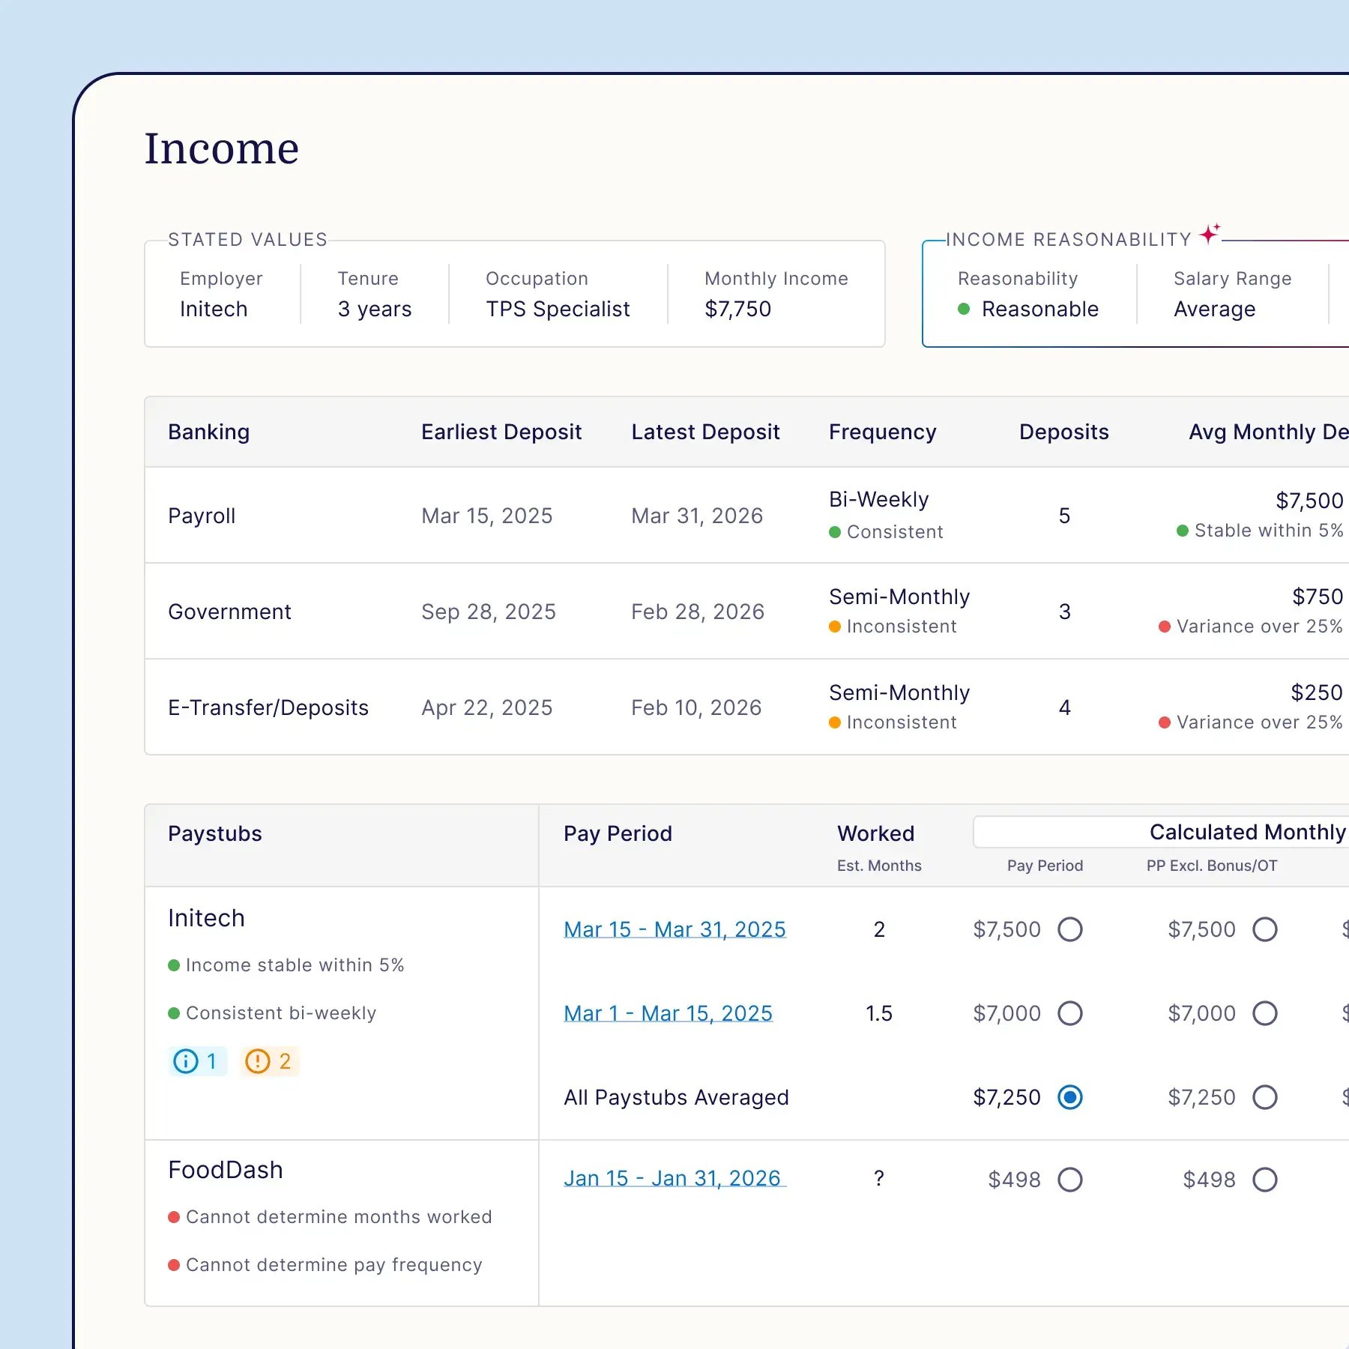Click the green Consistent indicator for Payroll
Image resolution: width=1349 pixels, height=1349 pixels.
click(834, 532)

##########

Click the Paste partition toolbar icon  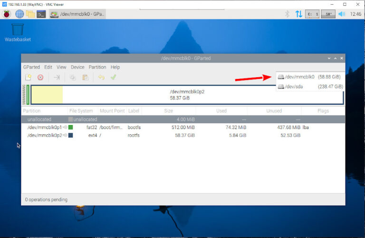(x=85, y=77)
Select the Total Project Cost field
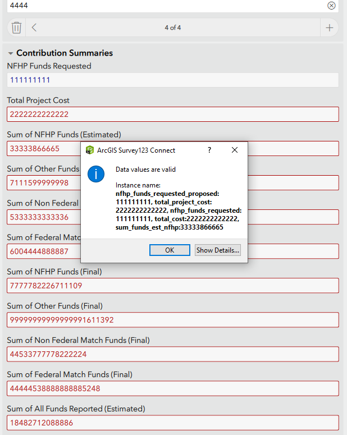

##########

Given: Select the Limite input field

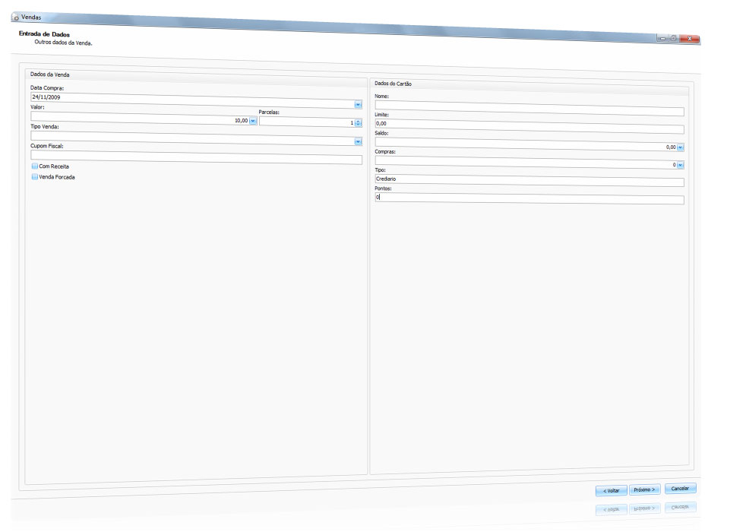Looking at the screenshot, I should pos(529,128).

##########

_Task requirements_
Pick out every line in the records above that contains the word "field", and copy each of those lines in full.

_Written answer_
Select the Total Project Cost field
Given: Select the Limite input field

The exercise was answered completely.